**What this task involves**
Copy every record that follows, word for word.

(Collected data entries)
☆ ☆ ☆

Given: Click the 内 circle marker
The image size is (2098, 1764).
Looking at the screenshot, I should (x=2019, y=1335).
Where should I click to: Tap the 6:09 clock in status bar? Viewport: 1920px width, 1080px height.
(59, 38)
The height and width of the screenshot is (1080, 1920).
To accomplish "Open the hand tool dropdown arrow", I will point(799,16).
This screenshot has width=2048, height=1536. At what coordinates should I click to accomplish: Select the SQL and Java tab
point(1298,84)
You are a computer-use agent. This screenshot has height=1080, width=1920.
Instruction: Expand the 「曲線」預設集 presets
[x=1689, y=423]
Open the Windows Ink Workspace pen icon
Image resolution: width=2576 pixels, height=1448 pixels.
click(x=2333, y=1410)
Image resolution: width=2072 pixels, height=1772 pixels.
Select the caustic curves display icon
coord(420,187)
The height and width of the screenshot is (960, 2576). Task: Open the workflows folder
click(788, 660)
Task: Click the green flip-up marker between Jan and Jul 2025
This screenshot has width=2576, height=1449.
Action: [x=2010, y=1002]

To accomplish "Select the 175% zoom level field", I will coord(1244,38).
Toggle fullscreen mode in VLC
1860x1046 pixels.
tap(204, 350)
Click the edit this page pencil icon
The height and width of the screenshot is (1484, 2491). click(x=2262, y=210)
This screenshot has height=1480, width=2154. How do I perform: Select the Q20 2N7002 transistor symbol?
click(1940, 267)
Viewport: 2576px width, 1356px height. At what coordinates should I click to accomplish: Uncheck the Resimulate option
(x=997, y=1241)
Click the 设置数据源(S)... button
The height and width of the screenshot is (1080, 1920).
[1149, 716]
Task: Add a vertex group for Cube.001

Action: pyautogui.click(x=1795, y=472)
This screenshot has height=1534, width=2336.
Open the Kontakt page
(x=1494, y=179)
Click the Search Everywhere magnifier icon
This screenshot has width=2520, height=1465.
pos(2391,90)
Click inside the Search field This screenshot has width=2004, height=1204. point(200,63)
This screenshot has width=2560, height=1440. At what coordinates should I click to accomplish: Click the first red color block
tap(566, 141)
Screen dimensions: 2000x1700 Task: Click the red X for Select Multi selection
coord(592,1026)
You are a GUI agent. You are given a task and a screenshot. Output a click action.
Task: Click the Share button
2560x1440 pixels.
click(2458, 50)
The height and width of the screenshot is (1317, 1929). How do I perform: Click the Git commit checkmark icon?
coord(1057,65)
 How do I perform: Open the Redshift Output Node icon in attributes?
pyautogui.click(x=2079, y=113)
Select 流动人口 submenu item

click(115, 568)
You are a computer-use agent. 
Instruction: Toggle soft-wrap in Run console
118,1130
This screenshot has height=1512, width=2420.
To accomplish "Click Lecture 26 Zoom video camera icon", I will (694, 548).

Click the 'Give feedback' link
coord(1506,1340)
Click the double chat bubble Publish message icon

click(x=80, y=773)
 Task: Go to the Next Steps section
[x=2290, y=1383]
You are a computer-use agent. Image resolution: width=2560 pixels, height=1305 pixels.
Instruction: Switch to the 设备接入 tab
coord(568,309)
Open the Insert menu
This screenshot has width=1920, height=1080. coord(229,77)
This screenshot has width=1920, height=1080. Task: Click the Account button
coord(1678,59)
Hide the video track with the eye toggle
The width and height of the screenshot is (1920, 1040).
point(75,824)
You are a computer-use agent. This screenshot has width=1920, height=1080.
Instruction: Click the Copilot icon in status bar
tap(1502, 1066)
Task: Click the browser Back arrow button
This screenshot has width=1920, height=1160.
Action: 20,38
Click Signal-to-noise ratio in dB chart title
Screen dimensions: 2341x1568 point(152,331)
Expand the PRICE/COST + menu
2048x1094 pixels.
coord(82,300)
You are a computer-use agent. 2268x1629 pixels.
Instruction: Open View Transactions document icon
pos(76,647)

☆ ☆ ☆

**Answer below**
Given: Click the 内 circle marker
The image size is (2098, 1764).
Looking at the screenshot, I should (x=2019, y=1335).
Where should I click to: Tap the 6:09 clock in status bar? Viewport: 1920px width, 1080px height.
(59, 38)
The height and width of the screenshot is (1080, 1920).
To accomplish "Open the hand tool dropdown arrow", I will point(799,16).
This screenshot has width=2048, height=1536. At what coordinates should I click to accomplish: Select the SQL and Java tab
point(1298,84)
You are a computer-use agent. This screenshot has height=1080, width=1920.
Instruction: Expand the 「曲線」預設集 presets
[x=1689, y=423]
Open the Windows Ink Workspace pen icon
Image resolution: width=2576 pixels, height=1448 pixels.
click(x=2333, y=1410)
Image resolution: width=2072 pixels, height=1772 pixels.
Select the caustic curves display icon
coord(420,187)
The height and width of the screenshot is (960, 2576). Task: Open the workflows folder
click(788, 660)
Task: Click the green flip-up marker between Jan and Jul 2025
This screenshot has width=2576, height=1449.
Action: [x=2010, y=1002]

To accomplish "Select the 175% zoom level field", I will coord(1244,38).
Toggle fullscreen mode in VLC
1860x1046 pixels.
tap(204, 350)
Click the edit this page pencil icon
The height and width of the screenshot is (1484, 2491). click(x=2262, y=210)
This screenshot has height=1480, width=2154. How do I perform: Select the Q20 2N7002 transistor symbol?
click(1940, 267)
Viewport: 2576px width, 1356px height. At what coordinates should I click to accomplish: Uncheck the Resimulate option
(x=997, y=1241)
Click the 设置数据源(S)... button
The height and width of the screenshot is (1080, 1920).
[1149, 716]
Task: Add a vertex group for Cube.001

Action: pyautogui.click(x=1795, y=472)
This screenshot has height=1534, width=2336.
Open the Kontakt page
(x=1494, y=179)
Click the Search Everywhere magnifier icon
This screenshot has width=2520, height=1465.
pos(2391,90)
Click inside the Search field This screenshot has width=2004, height=1204. point(200,63)
This screenshot has width=2560, height=1440. At what coordinates should I click to accomplish: Click the first red color block
tap(566, 141)
Screen dimensions: 2000x1700 Task: Click the red X for Select Multi selection
coord(592,1026)
You are a GUI agent. You are given a task and a screenshot. Output a click action.
Task: Click the Share button
2560x1440 pixels.
click(2458, 50)
The height and width of the screenshot is (1317, 1929). How do I perform: Click the Git commit checkmark icon?
coord(1057,65)
 How do I perform: Open the Redshift Output Node icon in attributes?
pyautogui.click(x=2079, y=113)
Select 流动人口 submenu item

click(115, 568)
You are a computer-use agent. 
Instruction: Toggle soft-wrap in Run console
118,1130
This screenshot has height=1512, width=2420.
To accomplish "Click Lecture 26 Zoom video camera icon", I will (694, 548).

Click the 'Give feedback' link
coord(1506,1340)
Click the double chat bubble Publish message icon

click(x=80, y=773)
 Task: Go to the Next Steps section
[x=2290, y=1383]
You are a computer-use agent. Image resolution: width=2560 pixels, height=1305 pixels.
Instruction: Switch to the 设备接入 tab
coord(568,309)
Open the Insert menu
This screenshot has width=1920, height=1080. coord(229,77)
This screenshot has width=1920, height=1080. Task: Click the Account button
coord(1678,59)
Hide the video track with the eye toggle
The width and height of the screenshot is (1920, 1040).
point(75,824)
You are a computer-use agent. This screenshot has width=1920, height=1080.
Instruction: Click the Copilot icon in status bar
tap(1502, 1066)
Task: Click the browser Back arrow button
This screenshot has width=1920, height=1160.
Action: 20,38
Click Signal-to-noise ratio in dB chart title
Screen dimensions: 2341x1568 point(152,331)
Expand the PRICE/COST + menu
2048x1094 pixels.
coord(82,300)
You are a computer-use agent. 2268x1629 pixels.
Instruction: Open View Transactions document icon
pos(76,647)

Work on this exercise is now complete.